With both leave_pinned and use_mem_hook enabled on a linpack run we get the assertion error on the memory callback in linpack. That is to say, there is a free occurring in the middle of a registration.

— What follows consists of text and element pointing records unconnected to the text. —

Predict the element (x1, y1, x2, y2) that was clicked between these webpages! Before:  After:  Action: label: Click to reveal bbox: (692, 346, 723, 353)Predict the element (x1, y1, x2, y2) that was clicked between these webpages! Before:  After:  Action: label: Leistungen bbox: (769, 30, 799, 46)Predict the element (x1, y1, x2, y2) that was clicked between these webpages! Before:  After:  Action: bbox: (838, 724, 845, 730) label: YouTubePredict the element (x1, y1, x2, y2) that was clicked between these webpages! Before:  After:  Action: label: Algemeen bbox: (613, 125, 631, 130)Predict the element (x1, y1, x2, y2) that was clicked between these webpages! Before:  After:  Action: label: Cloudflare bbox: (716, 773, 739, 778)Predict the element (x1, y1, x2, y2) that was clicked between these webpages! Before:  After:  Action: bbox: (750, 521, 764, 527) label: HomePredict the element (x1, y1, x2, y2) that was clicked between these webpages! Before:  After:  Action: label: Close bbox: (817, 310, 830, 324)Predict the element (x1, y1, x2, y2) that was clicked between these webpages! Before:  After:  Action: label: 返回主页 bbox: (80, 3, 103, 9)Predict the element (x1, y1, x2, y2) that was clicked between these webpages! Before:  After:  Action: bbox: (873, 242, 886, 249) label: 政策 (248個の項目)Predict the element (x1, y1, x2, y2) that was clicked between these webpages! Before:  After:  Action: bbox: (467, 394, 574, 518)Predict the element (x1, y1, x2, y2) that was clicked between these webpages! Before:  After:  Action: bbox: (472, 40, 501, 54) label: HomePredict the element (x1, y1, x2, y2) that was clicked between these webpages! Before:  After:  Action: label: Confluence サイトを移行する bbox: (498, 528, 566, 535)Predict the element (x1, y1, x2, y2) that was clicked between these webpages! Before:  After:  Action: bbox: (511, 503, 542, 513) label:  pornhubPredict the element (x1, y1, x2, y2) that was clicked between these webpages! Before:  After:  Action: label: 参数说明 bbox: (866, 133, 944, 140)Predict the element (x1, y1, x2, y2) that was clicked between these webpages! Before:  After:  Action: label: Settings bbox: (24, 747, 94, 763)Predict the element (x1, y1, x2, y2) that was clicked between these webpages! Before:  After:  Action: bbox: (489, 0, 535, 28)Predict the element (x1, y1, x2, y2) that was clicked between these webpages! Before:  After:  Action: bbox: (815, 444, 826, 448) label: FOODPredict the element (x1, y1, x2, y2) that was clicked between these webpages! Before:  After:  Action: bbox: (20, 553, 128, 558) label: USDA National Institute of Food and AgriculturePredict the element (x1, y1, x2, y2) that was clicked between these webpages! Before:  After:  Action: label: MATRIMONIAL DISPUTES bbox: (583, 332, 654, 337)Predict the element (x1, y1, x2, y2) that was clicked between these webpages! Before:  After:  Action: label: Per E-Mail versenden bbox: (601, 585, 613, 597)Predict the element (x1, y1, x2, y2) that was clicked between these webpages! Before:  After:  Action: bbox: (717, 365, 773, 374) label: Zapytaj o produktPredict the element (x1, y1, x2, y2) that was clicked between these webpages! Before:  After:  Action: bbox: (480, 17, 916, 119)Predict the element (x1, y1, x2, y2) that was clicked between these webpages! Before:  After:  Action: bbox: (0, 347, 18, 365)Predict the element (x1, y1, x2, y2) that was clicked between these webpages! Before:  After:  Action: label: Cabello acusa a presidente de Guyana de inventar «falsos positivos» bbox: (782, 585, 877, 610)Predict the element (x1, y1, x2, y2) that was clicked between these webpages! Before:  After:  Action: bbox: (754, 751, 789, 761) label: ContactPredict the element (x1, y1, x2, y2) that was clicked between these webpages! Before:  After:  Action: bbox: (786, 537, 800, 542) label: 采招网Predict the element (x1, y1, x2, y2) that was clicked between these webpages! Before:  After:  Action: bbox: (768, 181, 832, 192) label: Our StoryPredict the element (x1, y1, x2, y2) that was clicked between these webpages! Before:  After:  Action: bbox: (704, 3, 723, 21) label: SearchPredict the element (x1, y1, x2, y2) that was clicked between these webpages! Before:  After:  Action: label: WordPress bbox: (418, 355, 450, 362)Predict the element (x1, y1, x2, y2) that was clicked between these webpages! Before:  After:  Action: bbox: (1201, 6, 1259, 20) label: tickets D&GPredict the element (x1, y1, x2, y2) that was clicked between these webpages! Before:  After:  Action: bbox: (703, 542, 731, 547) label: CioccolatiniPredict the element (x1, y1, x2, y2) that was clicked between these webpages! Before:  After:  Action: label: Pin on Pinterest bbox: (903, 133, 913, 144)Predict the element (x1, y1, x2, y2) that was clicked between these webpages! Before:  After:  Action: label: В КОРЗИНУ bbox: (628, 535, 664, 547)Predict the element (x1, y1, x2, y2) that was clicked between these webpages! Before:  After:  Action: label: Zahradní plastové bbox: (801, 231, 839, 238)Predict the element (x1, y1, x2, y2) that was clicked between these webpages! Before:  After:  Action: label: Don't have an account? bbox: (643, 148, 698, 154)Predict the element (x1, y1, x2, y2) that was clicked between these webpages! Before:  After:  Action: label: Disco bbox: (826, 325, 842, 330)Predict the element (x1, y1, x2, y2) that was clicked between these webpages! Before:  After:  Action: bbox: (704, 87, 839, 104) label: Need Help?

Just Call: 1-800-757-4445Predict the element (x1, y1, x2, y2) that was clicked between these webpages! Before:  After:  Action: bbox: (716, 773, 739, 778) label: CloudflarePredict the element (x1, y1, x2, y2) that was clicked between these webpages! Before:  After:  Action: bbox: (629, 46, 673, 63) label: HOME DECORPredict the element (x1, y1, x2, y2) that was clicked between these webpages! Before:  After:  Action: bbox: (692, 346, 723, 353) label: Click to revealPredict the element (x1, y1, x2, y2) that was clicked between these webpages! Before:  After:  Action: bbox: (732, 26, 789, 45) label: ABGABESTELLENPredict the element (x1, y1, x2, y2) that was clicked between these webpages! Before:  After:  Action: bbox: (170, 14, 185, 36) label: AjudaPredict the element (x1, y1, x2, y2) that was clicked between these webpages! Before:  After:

| Existing registrations: | |
| Base | Bound | Length |
| 241615360 | 244841607 | 3226248 |
| 244841608 | 246428807 | 1587200 |
| 246428808 | 248016007 | 1587200 |
| 248019648 | 251245895 | 3226248 |
| | |
| Tyring to free | | |
| 247917216 | | |
| From | | |
| Base | Bound | |
| 246428808 | 248016007 | |
When we get the assert, we are trying to free: 247917216, which is in the middle of the registration. Note we have NOT resized any registrations so I am confident there is not an issue with either the tree or the resize at least as far as linpack is concerned.
Here is the callstack:
#0 0x0000002a95f079c9 in raise () from /lib/libc.so.6
#1 0x0000002a95f08e6e in abort () from /lib/libc.so.6
#2 0x0000002a95f01690 in __assert_fail () from /lib/libc.so.6
#3 0x0000002a9571b200 in mca_mpool_base_mem_cb (base=0xec6eaa0, size=31624,
cbdata=0x0) at mpool_base_mem_cb.c:53
#4 0x0000002a9587fe0d in opal_mem_free_release_hook (buf=0xec6eaa0,
length=31624) at memory.c:121
#5 0x0000002a9588bd12 in opal_mem_free_free_hook (ptr=0xec6eaa0,
caller=0x42b052) at memory_malloc_hooks.c:66
#6 0x000000000042b052 in ATL_dmmIJK ()
#7 0x000000000064f9b1 in ATL_dgemmNN ()
#8 0x000000000057722b in ATL_dgemmNN_RB ()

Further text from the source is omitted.